I've lived with the philosophy that "everything happens for a reason" and I suppose I never really stopped to think of what that means until recently. I do think that everything happens for a reason and when you have an experience it just makes you stronger and better prepared for your next hurdle... but only if you stop to remember where you came from.

The past couple of weeks have been busy, but quiet. I like times like this. The quiet has allowed me to be reflective about all of the things that have happened to me over the last couple of years. Most of the things were hard and very trying and I've wondered how those hurdles changed me as a person. Am I stronger? More vulnerable? More patient? Less trusting? More cautious? I think I hit the lottery when it comes to life experience. I'm the friend that "it" has happened to... no matter what "it" is, really! Would I have been all that happy with a quiet life? I think not. So... I reflect, process and move on.

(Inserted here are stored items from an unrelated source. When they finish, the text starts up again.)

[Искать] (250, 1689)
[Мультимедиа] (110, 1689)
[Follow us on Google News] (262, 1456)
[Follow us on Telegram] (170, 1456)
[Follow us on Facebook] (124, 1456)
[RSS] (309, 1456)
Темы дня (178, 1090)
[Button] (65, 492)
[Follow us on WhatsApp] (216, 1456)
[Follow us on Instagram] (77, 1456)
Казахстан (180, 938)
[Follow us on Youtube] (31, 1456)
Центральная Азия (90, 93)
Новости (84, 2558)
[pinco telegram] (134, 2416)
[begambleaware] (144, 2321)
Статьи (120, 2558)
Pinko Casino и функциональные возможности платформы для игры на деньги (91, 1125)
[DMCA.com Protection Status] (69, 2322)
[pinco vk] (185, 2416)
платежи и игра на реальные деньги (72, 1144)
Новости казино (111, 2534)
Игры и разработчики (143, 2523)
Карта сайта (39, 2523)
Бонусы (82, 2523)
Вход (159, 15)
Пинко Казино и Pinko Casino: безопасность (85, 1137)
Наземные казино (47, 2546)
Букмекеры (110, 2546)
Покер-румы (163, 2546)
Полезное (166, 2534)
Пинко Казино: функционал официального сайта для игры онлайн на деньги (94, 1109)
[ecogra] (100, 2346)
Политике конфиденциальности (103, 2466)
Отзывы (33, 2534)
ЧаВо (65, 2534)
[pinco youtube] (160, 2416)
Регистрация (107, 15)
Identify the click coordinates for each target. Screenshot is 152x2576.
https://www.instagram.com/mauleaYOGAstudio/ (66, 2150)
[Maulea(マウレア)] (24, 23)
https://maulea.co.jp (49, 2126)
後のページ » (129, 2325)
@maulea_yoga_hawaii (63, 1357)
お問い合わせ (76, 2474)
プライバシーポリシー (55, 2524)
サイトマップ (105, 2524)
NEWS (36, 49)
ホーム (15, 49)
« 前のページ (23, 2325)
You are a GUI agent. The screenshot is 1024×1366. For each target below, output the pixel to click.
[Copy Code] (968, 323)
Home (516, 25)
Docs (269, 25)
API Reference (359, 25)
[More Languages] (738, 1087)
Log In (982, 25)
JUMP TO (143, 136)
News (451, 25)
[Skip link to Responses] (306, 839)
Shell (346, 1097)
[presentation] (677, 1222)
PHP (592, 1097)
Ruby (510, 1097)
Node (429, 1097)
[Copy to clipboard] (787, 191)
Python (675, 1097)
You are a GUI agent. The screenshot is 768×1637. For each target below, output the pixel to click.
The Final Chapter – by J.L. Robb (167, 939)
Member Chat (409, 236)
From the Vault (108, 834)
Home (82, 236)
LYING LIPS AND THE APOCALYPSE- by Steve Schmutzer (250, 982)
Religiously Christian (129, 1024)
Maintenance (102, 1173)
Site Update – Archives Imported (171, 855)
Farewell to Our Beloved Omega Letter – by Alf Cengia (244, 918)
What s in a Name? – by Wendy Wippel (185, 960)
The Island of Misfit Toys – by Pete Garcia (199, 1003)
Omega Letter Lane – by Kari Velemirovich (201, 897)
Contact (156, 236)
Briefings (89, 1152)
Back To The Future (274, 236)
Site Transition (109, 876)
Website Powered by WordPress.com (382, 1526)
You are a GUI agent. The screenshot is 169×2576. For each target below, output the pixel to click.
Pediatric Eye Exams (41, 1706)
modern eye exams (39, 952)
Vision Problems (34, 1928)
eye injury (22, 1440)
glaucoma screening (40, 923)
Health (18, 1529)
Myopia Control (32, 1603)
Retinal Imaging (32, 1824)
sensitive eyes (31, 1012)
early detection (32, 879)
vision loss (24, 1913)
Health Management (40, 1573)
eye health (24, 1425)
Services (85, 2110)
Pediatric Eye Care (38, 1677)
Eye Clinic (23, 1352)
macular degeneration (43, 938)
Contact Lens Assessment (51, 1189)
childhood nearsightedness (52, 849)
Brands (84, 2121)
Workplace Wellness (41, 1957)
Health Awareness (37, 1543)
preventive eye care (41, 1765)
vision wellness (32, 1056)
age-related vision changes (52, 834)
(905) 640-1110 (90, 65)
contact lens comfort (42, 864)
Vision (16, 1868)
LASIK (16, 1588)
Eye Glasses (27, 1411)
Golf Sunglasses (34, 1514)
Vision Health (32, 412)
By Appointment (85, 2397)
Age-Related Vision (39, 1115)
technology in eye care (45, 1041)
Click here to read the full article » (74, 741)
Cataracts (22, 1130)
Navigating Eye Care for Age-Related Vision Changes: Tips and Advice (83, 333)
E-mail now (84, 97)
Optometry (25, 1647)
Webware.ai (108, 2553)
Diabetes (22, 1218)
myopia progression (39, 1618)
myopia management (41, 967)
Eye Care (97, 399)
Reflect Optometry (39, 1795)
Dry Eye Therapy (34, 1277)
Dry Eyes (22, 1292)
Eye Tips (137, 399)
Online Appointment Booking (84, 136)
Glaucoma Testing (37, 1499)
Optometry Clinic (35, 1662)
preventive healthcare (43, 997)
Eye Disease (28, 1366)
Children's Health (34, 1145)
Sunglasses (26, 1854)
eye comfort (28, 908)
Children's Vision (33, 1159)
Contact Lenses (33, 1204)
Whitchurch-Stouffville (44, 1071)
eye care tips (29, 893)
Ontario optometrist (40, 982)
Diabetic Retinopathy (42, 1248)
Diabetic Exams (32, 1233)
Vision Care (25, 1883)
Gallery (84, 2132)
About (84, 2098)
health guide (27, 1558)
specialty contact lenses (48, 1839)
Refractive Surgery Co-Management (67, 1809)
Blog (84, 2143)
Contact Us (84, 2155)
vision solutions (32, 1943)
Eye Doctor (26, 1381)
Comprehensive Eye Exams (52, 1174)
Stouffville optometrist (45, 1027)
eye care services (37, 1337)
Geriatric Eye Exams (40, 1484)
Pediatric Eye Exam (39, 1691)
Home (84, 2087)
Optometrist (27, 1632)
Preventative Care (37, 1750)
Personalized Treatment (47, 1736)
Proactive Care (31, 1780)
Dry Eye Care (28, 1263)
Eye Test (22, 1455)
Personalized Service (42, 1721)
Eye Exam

When I was in St. Louis my Grandfather's wife, Mil, told me that she found a "spot" but didn't really specify where it was or what kind of spot. She told me that she hadn't told anyone about it and swore me to secrecy. With everything going on with my Uncle and the fact that my Grandfather had to go in to get a lesion of skin cancer removed, she said she didn't want to worry anyone or cause any undue stress on the family. Well, that was a couple of weeks ago and after her biopsy they found out she had breast cancer. Today she had a mastectomy. I swear I will never again ask "what next??"

Die Sonne scheint noch
(The sun still shines)
~Sophie Scholl

On a lighter note, can I just say how much I love the sun and the ocean? I was at my friend Troy's house last night and he lives feet away from salt water marsh. When I pulled into the drive I just sat there and inhaled. God, I missed that smell when I was in the Midwest! I've gone to the beach a couple of times since it's gotten warmer. I normally go to this spot at the tip of Sullivan's Island that's normally less crowded if you walk far enough.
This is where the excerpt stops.